So, I survived the conference, and read, without having to resort to reciting Berkeley Breathed’s ”Goodnight Opus” (which I now have memorized, as it is the only story that will get the boys to fall asleep…if you read it at least thrice).  There were quite a few more students there than I had anticipated, which was great, and not as many professors to ask loads of off the wall questions, which was also great.  Come to think of it…I got one question only, so maybe that isn’t really so great.  I did dress up (though I didn’t have enough time to find a hat with a crow on it, or a hat to which I could attach a crow), but I couldn’t pull it off “Slam” style.  Far too nervous for that.  The dressing up did help, I think.  Nicer to think of it as a theatrical something.  No matter, it is over and I am moving on to another essay. 

I have had an image stuck in my head for the last couple of weeks.  It alternately confuses me and cracks me up, every time I consider it.  There is an older gentleman (in his seventies?) who is constantly in motion around my neighborhood.  He is either running, riding a bike, walking, doing some combination of all the three, or sitting in his garage and, presumably, resting.  I always pass him several times while I am running around the settlement here, and it always reminds me of the guy we used to refer to as, “Ghandi,” riding his bike in the merciless Tucson sun.  “Ghandi,” was an exceedingly tan, bald, and hairless man, on a bike.  In fact, I never saw him off of the bike.  He was painfully fit, barely clothed, and I would estimate that he was of an age somewhere in his forties.  The constant motion is curious to me, as one who would like nothing better than a full hour or two, just to sit around.  I am a lazy, lazy woman at heart (and mind, I suppose).

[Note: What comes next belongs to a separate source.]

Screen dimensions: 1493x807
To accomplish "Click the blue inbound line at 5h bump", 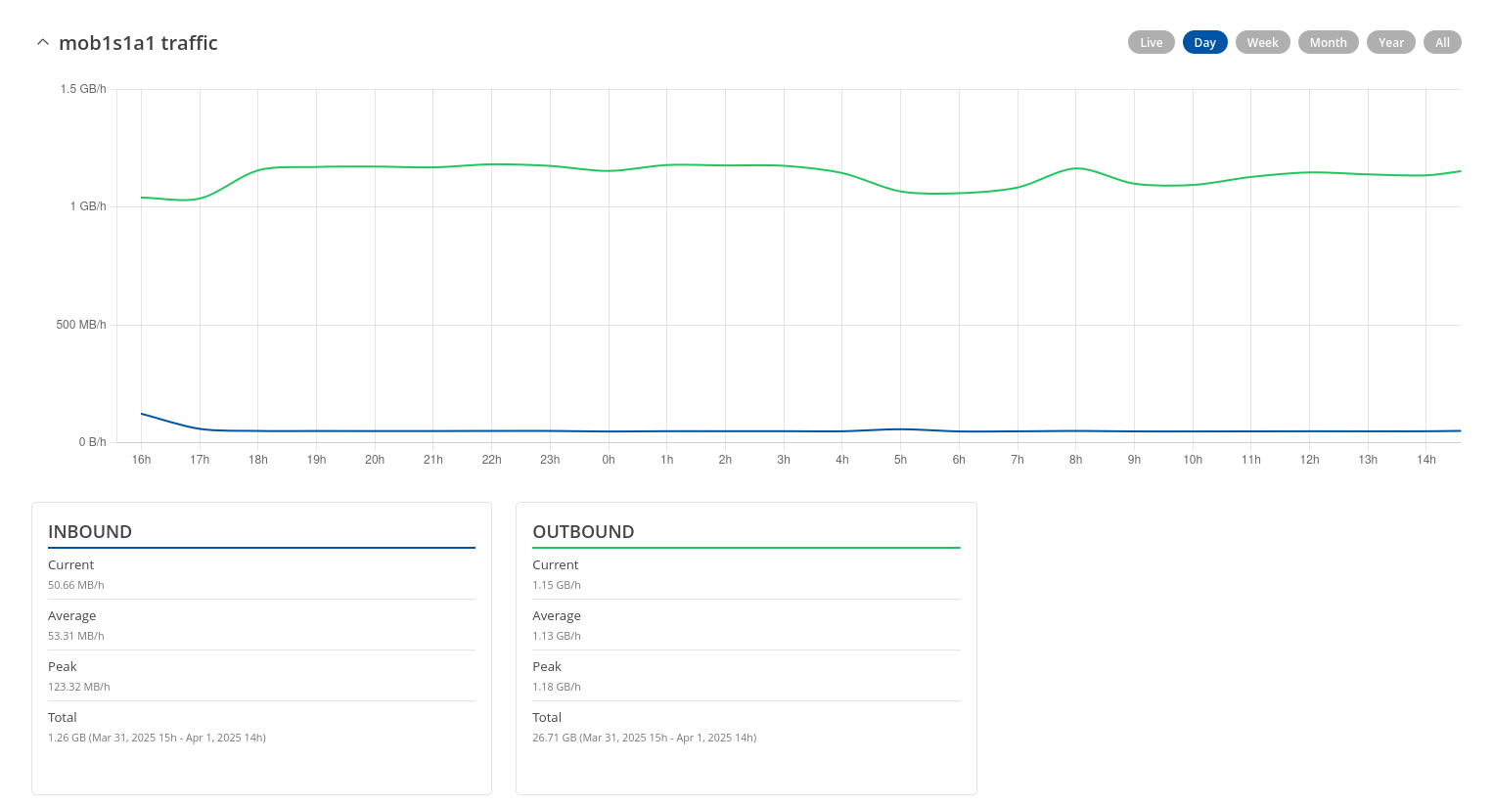I will pyautogui.click(x=901, y=428).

As usual, I was running, boys in stroller, and fighting the wind; we passed the gentleman a couple of times, Liam waved and shouted, “Hh-aye!”  The third time, we were approaching the man as he was heading toward us, and suddenly, I saw an elderly Asian man on a bicycle speed up to get just in front of the gentleman (I’ll call him “Wally”), and “Wally” began to book it after the cyclist!  He was gaining some real speed!  The Asian man nodded and smiled as he passed us, and ”Wally” continued hoofin-it after the cyclist, brandishing what looked like a knife blade shining in the sun.  Shocked, I realized as I got cloer, that the “knife” was a piece of mail.  When the cyclist put enough distance between himself and “Wally,” “Wally” seemed a bit defeated, and slowed to a mosey, mail still in hand.  I was still running, but those were some of the most confusing seconds I have had as a runner. 

It was like watching Inspecter Clueso and Cato.  I am baffled by the surreal display, and have no idea what was going on there.  Was it some odd sort of training exercise?  The only thing that could have made that episode more surreal would have been to see a cluster of diminutive “Disney Princesses,” battling it out with giant Q-tip-looking things, a la “American Gladiator…” which happened indeed to be occurring just a few houses away…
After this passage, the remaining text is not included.